DATASET >>

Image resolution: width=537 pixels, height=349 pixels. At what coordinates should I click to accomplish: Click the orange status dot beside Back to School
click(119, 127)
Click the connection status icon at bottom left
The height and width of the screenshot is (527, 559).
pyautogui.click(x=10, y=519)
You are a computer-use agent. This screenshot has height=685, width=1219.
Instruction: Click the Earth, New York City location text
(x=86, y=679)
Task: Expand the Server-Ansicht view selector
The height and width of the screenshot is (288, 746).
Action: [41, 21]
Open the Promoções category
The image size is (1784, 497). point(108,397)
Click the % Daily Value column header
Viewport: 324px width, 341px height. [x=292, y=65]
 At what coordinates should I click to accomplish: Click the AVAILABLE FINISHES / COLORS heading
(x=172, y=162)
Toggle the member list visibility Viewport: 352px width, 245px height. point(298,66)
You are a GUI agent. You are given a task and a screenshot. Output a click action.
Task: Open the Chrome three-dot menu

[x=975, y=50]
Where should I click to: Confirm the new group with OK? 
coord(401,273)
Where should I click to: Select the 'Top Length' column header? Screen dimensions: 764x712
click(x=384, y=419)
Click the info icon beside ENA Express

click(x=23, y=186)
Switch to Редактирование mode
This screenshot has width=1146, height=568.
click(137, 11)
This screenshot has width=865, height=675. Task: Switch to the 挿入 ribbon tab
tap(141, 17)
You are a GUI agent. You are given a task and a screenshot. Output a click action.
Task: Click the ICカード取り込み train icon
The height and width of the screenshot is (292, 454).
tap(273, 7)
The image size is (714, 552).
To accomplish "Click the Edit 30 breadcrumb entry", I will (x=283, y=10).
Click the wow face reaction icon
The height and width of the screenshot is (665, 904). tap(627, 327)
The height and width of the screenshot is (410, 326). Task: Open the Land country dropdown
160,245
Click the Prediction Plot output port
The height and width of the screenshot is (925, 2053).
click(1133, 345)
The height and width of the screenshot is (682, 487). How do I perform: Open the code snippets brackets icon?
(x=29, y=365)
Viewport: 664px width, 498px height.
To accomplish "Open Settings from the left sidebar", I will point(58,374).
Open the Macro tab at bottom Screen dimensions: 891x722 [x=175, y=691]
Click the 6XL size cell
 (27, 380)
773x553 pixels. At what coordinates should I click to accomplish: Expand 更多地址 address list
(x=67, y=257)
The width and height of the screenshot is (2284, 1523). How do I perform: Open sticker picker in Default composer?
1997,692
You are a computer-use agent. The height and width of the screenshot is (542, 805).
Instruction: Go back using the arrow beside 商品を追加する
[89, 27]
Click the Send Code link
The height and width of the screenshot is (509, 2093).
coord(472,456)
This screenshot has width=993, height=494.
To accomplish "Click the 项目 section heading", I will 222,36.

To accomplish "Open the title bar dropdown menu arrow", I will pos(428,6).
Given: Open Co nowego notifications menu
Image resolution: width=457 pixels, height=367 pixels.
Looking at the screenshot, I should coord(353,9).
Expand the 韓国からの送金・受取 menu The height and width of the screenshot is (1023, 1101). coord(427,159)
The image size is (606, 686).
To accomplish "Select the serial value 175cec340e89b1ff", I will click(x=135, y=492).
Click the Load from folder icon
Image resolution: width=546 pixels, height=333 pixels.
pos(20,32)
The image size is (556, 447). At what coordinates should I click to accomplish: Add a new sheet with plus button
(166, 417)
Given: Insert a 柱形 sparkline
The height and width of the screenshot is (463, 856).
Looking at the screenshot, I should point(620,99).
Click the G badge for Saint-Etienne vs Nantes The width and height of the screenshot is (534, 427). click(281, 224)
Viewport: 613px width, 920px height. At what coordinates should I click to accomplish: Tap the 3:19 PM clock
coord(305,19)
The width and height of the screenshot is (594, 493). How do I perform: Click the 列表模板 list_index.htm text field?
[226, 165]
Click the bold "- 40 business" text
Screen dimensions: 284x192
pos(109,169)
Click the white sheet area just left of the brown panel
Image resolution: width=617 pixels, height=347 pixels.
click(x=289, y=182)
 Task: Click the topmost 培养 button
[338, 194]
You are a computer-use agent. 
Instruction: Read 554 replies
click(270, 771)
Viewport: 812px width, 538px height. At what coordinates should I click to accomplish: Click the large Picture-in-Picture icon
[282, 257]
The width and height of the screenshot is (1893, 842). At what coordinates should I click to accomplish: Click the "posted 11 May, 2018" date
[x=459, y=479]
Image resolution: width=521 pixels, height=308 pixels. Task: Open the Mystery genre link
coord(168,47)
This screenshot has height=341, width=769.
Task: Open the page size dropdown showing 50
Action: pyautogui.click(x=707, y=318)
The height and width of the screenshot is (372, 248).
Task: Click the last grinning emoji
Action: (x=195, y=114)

TASK PROMPT >> Retype all the material above precisely, with no line left out.

REPLY TO THE TASK >>
Image resolution: width=537 pixels, height=349 pixels. At what coordinates should I click to accomplish: Click the orange status dot beside Back to School
click(119, 127)
Click the connection status icon at bottom left
The height and width of the screenshot is (527, 559).
pyautogui.click(x=10, y=519)
You are a computer-use agent. This screenshot has height=685, width=1219.
Instruction: Click the Earth, New York City location text
(x=86, y=679)
Task: Expand the Server-Ansicht view selector
The height and width of the screenshot is (288, 746).
Action: [41, 21]
Open the Promoções category
The image size is (1784, 497). point(108,397)
Click the % Daily Value column header
Viewport: 324px width, 341px height. [x=292, y=65]
 At what coordinates should I click to accomplish: Click the AVAILABLE FINISHES / COLORS heading
(x=172, y=162)
Toggle the member list visibility Viewport: 352px width, 245px height. point(298,66)
You are a GUI agent. You are given a task and a screenshot. Output a click action.
Task: Open the Chrome three-dot menu

[x=975, y=50]
Where should I click to: Confirm the new group with OK? 
coord(401,273)
Where should I click to: Select the 'Top Length' column header? Screen dimensions: 764x712
click(x=384, y=419)
Click the info icon beside ENA Express

click(x=23, y=186)
Switch to Редактирование mode
This screenshot has width=1146, height=568.
click(137, 11)
This screenshot has width=865, height=675. Task: Switch to the 挿入 ribbon tab
tap(141, 17)
You are a GUI agent. You are given a task and a screenshot. Output a click action.
Task: Click the ICカード取り込み train icon
The height and width of the screenshot is (292, 454).
tap(273, 7)
The image size is (714, 552).
To accomplish "Click the Edit 30 breadcrumb entry", I will (x=283, y=10).
Click the wow face reaction icon
The height and width of the screenshot is (665, 904). tap(627, 327)
The height and width of the screenshot is (410, 326). Task: Open the Land country dropdown
160,245
Click the Prediction Plot output port
The height and width of the screenshot is (925, 2053).
click(1133, 345)
The height and width of the screenshot is (682, 487). How do I perform: Open the code snippets brackets icon?
(x=29, y=365)
Viewport: 664px width, 498px height.
To accomplish "Open Settings from the left sidebar", I will point(58,374).
Open the Macro tab at bottom Screen dimensions: 891x722 [x=175, y=691]
Click the 6XL size cell
 (27, 380)
773x553 pixels. At what coordinates should I click to accomplish: Expand 更多地址 address list
(x=67, y=257)
The width and height of the screenshot is (2284, 1523). How do I perform: Open sticker picker in Default composer?
1997,692
You are a computer-use agent. The height and width of the screenshot is (542, 805).
Instruction: Go back using the arrow beside 商品を追加する
[89, 27]
Click the Send Code link
The height and width of the screenshot is (509, 2093).
coord(472,456)
This screenshot has width=993, height=494.
To accomplish "Click the 项目 section heading", I will 222,36.

To accomplish "Open the title bar dropdown menu arrow", I will pos(428,6).
Given: Open Co nowego notifications menu
Image resolution: width=457 pixels, height=367 pixels.
Looking at the screenshot, I should coord(353,9).
Expand the 韓国からの送金・受取 menu The height and width of the screenshot is (1023, 1101). coord(427,159)
The image size is (606, 686).
To accomplish "Select the serial value 175cec340e89b1ff", I will click(x=135, y=492).
Click the Load from folder icon
Image resolution: width=546 pixels, height=333 pixels.
pos(20,32)
The image size is (556, 447). At what coordinates should I click to accomplish: Add a new sheet with plus button
(166, 417)
Given: Insert a 柱形 sparkline
The height and width of the screenshot is (463, 856).
Looking at the screenshot, I should point(620,99).
Click the G badge for Saint-Etienne vs Nantes The width and height of the screenshot is (534, 427). click(281, 224)
Viewport: 613px width, 920px height. At what coordinates should I click to accomplish: Tap the 3:19 PM clock
coord(305,19)
The width and height of the screenshot is (594, 493). How do I perform: Click the 列表模板 list_index.htm text field?
[226, 165]
Click the bold "- 40 business" text
Screen dimensions: 284x192
pos(109,169)
Click the white sheet area just left of the brown panel
Image resolution: width=617 pixels, height=347 pixels.
click(x=289, y=182)
 Task: Click the topmost 培养 button
[338, 194]
You are a computer-use agent. 
Instruction: Read 554 replies
click(270, 771)
Viewport: 812px width, 538px height. At what coordinates should I click to accomplish: Click the large Picture-in-Picture icon
[282, 257]
The width and height of the screenshot is (1893, 842). At what coordinates should I click to accomplish: Click the "posted 11 May, 2018" date
[x=459, y=479]
Image resolution: width=521 pixels, height=308 pixels. Task: Open the Mystery genre link
coord(168,47)
This screenshot has height=341, width=769.
Task: Open the page size dropdown showing 50
Action: pyautogui.click(x=707, y=318)
The height and width of the screenshot is (372, 248).
Task: Click the last grinning emoji
Action: (x=195, y=114)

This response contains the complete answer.